TASK:
Below are the entries to work from; restate word for word the portion that opens with the line containing "Click the panel layout icon left of 分时" and closes with the line containing "The width and", keeping both.

MATERIAL FOR THIS TASK below:

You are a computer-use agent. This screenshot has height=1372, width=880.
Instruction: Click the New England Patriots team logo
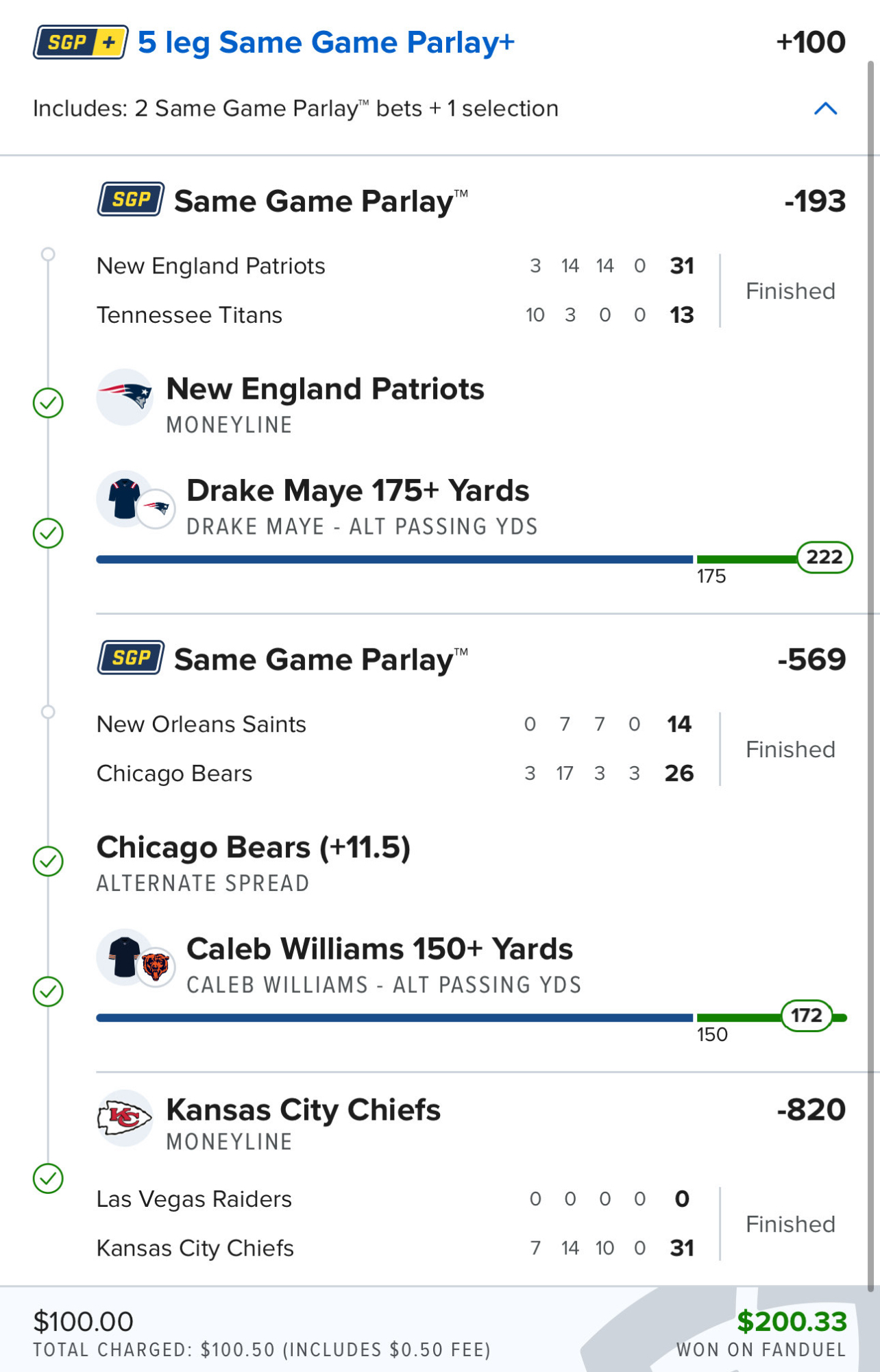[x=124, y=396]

End of MATERIAL FOR THIS TASK.
MATERIAL FOR THIS TASK below:

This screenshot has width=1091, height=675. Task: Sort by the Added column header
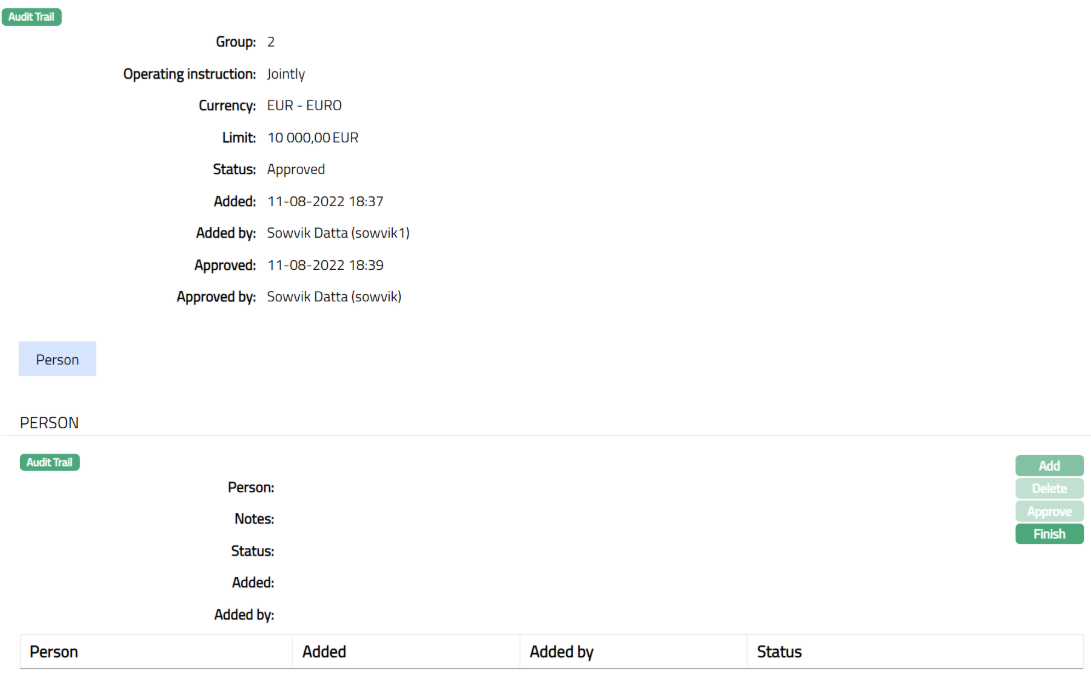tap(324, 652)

End of MATERIAL FOR THIS TASK.
MATERIAL FOR THIS TASK below:

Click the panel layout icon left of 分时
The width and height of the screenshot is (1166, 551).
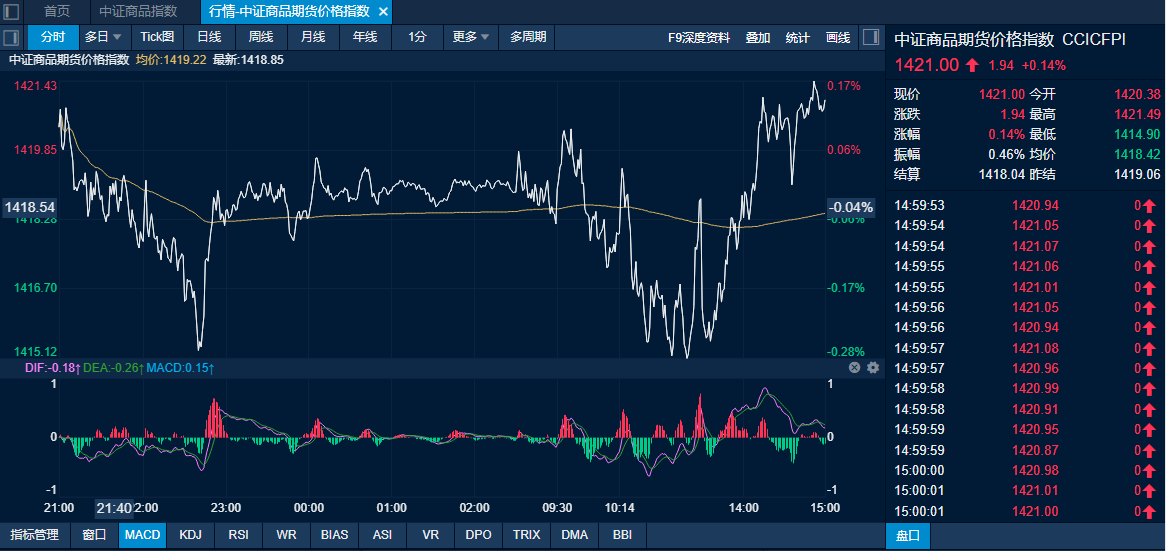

End of MATERIAL FOR THIS TASK.

SOLUTION:
Click the panel layout icon left of 分时
The width and height of the screenshot is (1166, 551).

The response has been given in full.